The size of the top JD/MBA programs varies widely. Northwestern has 27 JD/MBAs in the Class of 2016 and 70 of them on campus. Stanford has about 21 total, the biggest group since 1976. Penn’s JD/MBA count, with 14 in the Class of 2016 and 45 total, is slightly higher than Harvard’s, which is 10 in the newest class and 35 overall.

But at many schools—even elite schools—JD/MBAs are about as rare as unicorns. Drake says there are four other JD/MBAs in his year at Duke. An admissions representative at UC Berkeley says there might be one JD/MBA in this year’s incoming class, but she wasn’t sure; she estimates that the school gets about 20 JD/MBA applicants a year.
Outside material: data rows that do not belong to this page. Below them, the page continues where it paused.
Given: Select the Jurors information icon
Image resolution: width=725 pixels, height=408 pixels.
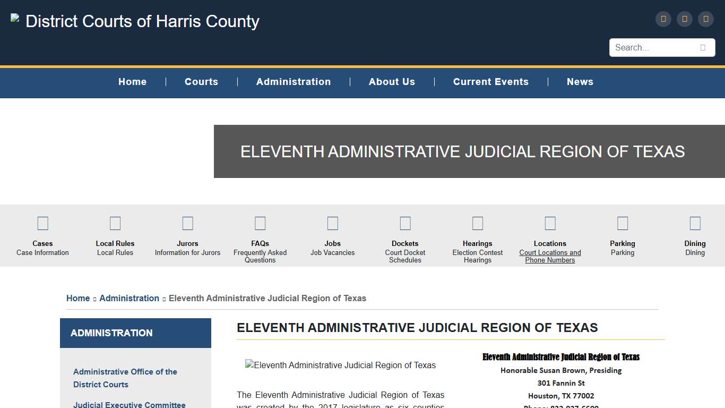Looking at the screenshot, I should [187, 223].
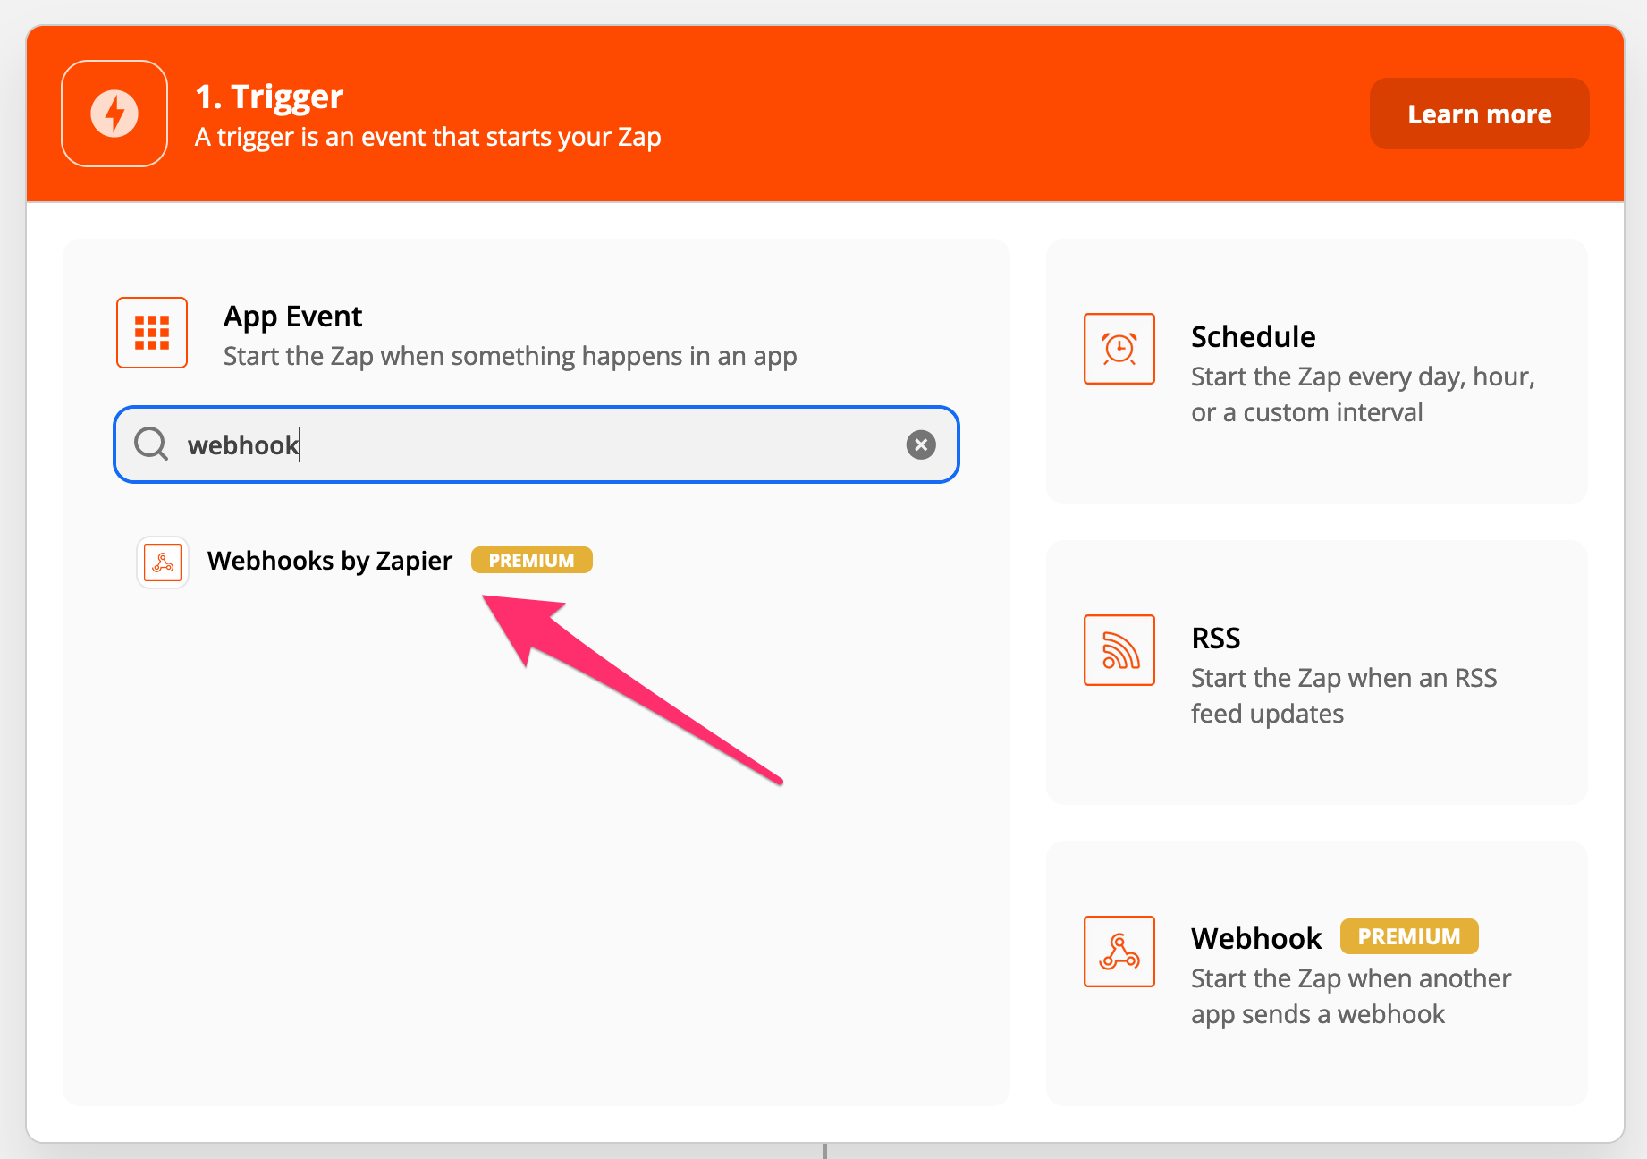Click the App Event grid icon

coord(152,333)
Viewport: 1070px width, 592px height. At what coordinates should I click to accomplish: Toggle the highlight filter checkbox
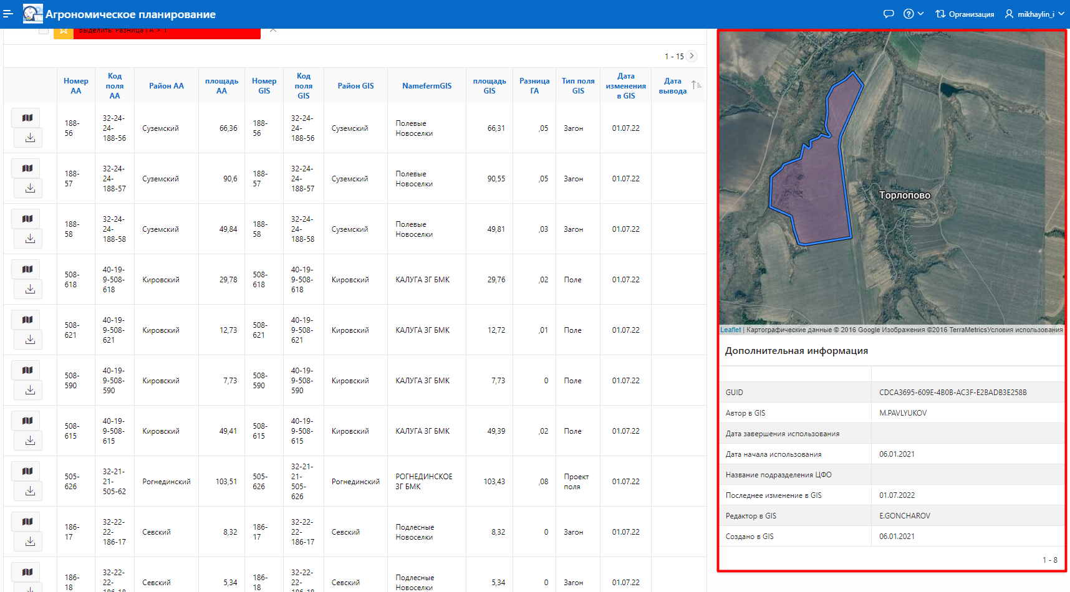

Columbia doesn’t formally track the number, though the estimate there is slightly higher: 15 JD/MBAs in the Class of 2016.

Demand for the program has been curbed by what Bolton calls the “balkanization of educational interest.” Though the JD/MBA used to be the gold standard for people who wanted to work at the intersection of the public and private sectors, Bolton explains that growth in other joint degree programs—like Stanford’s MA Education/MBA, for example—has led some of those people down alternate paths. (It’s worth noting that at Stanford, the MA/MBA takes two years to complete. The JD/MBA takes four.)